Exercise description:
Please reproduce every one of the following entries line for line, with no changes.

Entries on where items appear:
################

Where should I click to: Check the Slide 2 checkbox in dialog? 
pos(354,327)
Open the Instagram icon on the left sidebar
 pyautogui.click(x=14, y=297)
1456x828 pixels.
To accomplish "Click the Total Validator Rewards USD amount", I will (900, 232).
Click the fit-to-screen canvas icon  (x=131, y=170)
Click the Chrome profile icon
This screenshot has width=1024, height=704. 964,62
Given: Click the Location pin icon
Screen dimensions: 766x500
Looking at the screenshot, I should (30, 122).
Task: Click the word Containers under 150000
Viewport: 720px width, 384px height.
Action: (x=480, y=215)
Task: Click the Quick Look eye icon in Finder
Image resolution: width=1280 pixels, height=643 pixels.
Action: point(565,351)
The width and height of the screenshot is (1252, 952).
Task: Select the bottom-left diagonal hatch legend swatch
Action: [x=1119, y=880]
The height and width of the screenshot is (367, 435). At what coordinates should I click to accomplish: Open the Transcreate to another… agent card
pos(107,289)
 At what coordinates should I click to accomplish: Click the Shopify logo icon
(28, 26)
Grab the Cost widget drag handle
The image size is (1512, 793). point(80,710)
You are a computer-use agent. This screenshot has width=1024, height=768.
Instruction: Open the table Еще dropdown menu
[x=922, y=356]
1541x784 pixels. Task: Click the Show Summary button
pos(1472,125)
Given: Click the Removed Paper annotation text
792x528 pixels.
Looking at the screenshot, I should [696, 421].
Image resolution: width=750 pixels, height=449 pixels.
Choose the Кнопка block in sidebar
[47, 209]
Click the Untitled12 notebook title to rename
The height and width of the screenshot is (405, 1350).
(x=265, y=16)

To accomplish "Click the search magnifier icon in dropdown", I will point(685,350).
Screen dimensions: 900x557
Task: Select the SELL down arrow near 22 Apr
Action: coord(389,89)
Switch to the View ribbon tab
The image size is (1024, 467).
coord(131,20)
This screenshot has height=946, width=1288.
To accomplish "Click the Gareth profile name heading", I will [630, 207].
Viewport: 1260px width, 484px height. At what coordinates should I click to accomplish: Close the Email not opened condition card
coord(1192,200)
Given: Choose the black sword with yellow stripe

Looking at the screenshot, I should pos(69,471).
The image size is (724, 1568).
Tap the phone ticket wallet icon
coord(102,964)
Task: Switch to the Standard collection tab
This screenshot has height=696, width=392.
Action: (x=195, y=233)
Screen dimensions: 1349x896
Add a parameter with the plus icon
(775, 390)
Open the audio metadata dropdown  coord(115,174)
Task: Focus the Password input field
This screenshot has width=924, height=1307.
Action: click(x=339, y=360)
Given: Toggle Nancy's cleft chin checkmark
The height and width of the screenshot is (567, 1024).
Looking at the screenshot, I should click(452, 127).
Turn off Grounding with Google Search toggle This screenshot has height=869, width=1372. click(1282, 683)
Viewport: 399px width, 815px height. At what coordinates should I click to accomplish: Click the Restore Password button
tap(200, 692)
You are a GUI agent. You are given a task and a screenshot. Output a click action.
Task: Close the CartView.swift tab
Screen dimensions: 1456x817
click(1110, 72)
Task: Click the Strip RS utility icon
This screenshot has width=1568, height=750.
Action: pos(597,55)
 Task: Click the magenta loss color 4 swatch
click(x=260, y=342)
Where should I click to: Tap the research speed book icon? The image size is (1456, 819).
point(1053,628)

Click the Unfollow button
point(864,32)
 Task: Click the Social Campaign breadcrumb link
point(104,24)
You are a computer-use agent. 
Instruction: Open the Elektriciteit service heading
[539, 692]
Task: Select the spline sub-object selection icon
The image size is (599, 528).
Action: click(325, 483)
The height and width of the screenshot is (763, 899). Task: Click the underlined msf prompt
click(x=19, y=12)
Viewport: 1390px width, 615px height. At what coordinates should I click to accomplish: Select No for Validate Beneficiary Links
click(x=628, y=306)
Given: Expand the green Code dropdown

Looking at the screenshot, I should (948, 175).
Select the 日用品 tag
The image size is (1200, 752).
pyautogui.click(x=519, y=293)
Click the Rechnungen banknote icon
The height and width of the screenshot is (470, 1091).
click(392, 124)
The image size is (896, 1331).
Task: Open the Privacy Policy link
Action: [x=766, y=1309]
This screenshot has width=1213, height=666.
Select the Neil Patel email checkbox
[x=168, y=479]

################

Result of this exercise:
Where should I click to: Check the Slide 2 checkbox in dialog? 
pos(354,327)
Open the Instagram icon on the left sidebar
 pyautogui.click(x=14, y=297)
1456x828 pixels.
To accomplish "Click the Total Validator Rewards USD amount", I will (900, 232).
Click the fit-to-screen canvas icon  (x=131, y=170)
Click the Chrome profile icon
This screenshot has width=1024, height=704. 964,62
Given: Click the Location pin icon
Screen dimensions: 766x500
Looking at the screenshot, I should (30, 122).
Task: Click the word Containers under 150000
Viewport: 720px width, 384px height.
Action: (x=480, y=215)
Task: Click the Quick Look eye icon in Finder
Image resolution: width=1280 pixels, height=643 pixels.
Action: point(565,351)
The width and height of the screenshot is (1252, 952).
Task: Select the bottom-left diagonal hatch legend swatch
Action: [x=1119, y=880]
The height and width of the screenshot is (367, 435). At what coordinates should I click to accomplish: Open the Transcreate to another… agent card
pos(107,289)
 At what coordinates should I click to accomplish: Click the Shopify logo icon
(28, 26)
Grab the Cost widget drag handle
The image size is (1512, 793). point(80,710)
You are a computer-use agent. This screenshot has width=1024, height=768.
Instruction: Open the table Еще dropdown menu
[x=922, y=356]
1541x784 pixels. Task: Click the Show Summary button
pos(1472,125)
Given: Click the Removed Paper annotation text
792x528 pixels.
Looking at the screenshot, I should [696, 421].
Image resolution: width=750 pixels, height=449 pixels.
Choose the Кнопка block in sidebar
[47, 209]
Click the Untitled12 notebook title to rename
The height and width of the screenshot is (405, 1350).
(x=265, y=16)

To accomplish "Click the search magnifier icon in dropdown", I will point(685,350).
Screen dimensions: 900x557
Task: Select the SELL down arrow near 22 Apr
Action: coord(389,89)
Switch to the View ribbon tab
The image size is (1024, 467).
coord(131,20)
This screenshot has height=946, width=1288.
To accomplish "Click the Gareth profile name heading", I will [630, 207].
Viewport: 1260px width, 484px height. At what coordinates should I click to accomplish: Close the Email not opened condition card
coord(1192,200)
Given: Choose the black sword with yellow stripe

Looking at the screenshot, I should pos(69,471).
The image size is (724, 1568).
Tap the phone ticket wallet icon
coord(102,964)
Task: Switch to the Standard collection tab
This screenshot has height=696, width=392.
Action: (x=195, y=233)
Screen dimensions: 1349x896
Add a parameter with the plus icon
(775, 390)
Open the audio metadata dropdown  coord(115,174)
Task: Focus the Password input field
This screenshot has width=924, height=1307.
Action: click(x=339, y=360)
Given: Toggle Nancy's cleft chin checkmark
The height and width of the screenshot is (567, 1024).
Looking at the screenshot, I should click(452, 127).
Turn off Grounding with Google Search toggle This screenshot has height=869, width=1372. click(1282, 683)
Viewport: 399px width, 815px height. At what coordinates should I click to accomplish: Click the Restore Password button
tap(200, 692)
You are a GUI agent. You are given a task and a screenshot. Output a click action.
Task: Close the CartView.swift tab
Screen dimensions: 1456x817
click(1110, 72)
Task: Click the Strip RS utility icon
This screenshot has width=1568, height=750.
Action: pos(597,55)
 Task: Click the magenta loss color 4 swatch
click(x=260, y=342)
Where should I click to: Tap the research speed book icon? The image size is (1456, 819).
point(1053,628)

Click the Unfollow button
point(864,32)
 Task: Click the Social Campaign breadcrumb link
point(104,24)
You are a computer-use agent. 
Instruction: Open the Elektriciteit service heading
[539, 692]
Task: Select the spline sub-object selection icon
The image size is (599, 528).
Action: click(325, 483)
The height and width of the screenshot is (763, 899). Task: Click the underlined msf prompt
click(x=19, y=12)
Viewport: 1390px width, 615px height. At what coordinates should I click to accomplish: Select No for Validate Beneficiary Links
click(x=628, y=306)
Given: Expand the green Code dropdown

Looking at the screenshot, I should (948, 175).
Select the 日用品 tag
The image size is (1200, 752).
pyautogui.click(x=519, y=293)
Click the Rechnungen banknote icon
The height and width of the screenshot is (470, 1091).
click(392, 124)
The image size is (896, 1331).
Task: Open the Privacy Policy link
Action: [x=766, y=1309]
This screenshot has width=1213, height=666.
Select the Neil Patel email checkbox
[x=168, y=479]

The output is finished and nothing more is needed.